Pixel coordinate grounding data:
※ ※ ※

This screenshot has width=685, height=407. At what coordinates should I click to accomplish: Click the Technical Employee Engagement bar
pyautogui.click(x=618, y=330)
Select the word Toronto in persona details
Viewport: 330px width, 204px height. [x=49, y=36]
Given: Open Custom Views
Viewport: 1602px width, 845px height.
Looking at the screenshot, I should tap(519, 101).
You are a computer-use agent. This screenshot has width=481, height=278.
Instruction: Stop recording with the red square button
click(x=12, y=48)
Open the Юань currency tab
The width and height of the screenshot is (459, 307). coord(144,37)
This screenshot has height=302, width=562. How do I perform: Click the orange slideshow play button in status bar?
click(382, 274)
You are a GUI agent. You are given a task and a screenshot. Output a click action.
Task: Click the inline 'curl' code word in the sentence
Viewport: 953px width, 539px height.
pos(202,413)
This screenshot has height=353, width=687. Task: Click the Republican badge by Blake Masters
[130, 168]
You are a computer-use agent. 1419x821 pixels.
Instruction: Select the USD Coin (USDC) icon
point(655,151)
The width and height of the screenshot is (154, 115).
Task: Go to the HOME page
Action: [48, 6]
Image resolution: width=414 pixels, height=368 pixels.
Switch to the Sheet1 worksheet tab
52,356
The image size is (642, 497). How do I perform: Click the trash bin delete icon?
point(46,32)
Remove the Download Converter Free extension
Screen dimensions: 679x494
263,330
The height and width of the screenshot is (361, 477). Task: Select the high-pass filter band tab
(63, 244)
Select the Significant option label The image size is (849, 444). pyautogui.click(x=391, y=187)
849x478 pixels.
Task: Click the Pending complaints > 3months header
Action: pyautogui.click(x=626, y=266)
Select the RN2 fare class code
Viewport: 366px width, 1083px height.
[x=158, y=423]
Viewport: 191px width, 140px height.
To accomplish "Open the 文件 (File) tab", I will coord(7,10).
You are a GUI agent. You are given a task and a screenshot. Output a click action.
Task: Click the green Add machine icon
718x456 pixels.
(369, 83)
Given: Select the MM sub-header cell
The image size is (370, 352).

※ ※ ※

> **To do**: Print each entry exactly as it was written.

> **Answer to this task**:
This screenshot has width=685, height=407. At what coordinates should I click to accomplish: Click the Technical Employee Engagement bar
pyautogui.click(x=618, y=330)
Select the word Toronto in persona details
Viewport: 330px width, 204px height. [x=49, y=36]
Given: Open Custom Views
Viewport: 1602px width, 845px height.
Looking at the screenshot, I should tap(519, 101).
You are a computer-use agent. This screenshot has width=481, height=278.
Instruction: Stop recording with the red square button
click(x=12, y=48)
Open the Юань currency tab
The width and height of the screenshot is (459, 307). coord(144,37)
This screenshot has height=302, width=562. How do I perform: Click the orange slideshow play button in status bar?
click(382, 274)
You are a GUI agent. You are given a task and a screenshot. Output a click action.
Task: Click the inline 'curl' code word in the sentence
Viewport: 953px width, 539px height.
pos(202,413)
This screenshot has height=353, width=687. Task: Click the Republican badge by Blake Masters
[130, 168]
You are a computer-use agent. 1419x821 pixels.
Instruction: Select the USD Coin (USDC) icon
point(655,151)
The width and height of the screenshot is (154, 115).
Task: Go to the HOME page
Action: [48, 6]
Image resolution: width=414 pixels, height=368 pixels.
Switch to the Sheet1 worksheet tab
52,356
The image size is (642, 497). How do I perform: Click the trash bin delete icon?
point(46,32)
Remove the Download Converter Free extension
Screen dimensions: 679x494
263,330
The height and width of the screenshot is (361, 477). Task: Select the high-pass filter band tab
(63, 244)
Select the Significant option label The image size is (849, 444). pyautogui.click(x=391, y=187)
849x478 pixels.
Task: Click the Pending complaints > 3months header
Action: pyautogui.click(x=626, y=266)
Select the RN2 fare class code
Viewport: 366px width, 1083px height.
[x=158, y=423]
Viewport: 191px width, 140px height.
To accomplish "Open the 文件 (File) tab", I will coord(7,10).
You are a GUI agent. You are given a task and a screenshot. Output a click action.
Task: Click the green Add machine icon
718x456 pixels.
(369, 83)
Given: Select the MM sub-header cell
The image size is (370, 352).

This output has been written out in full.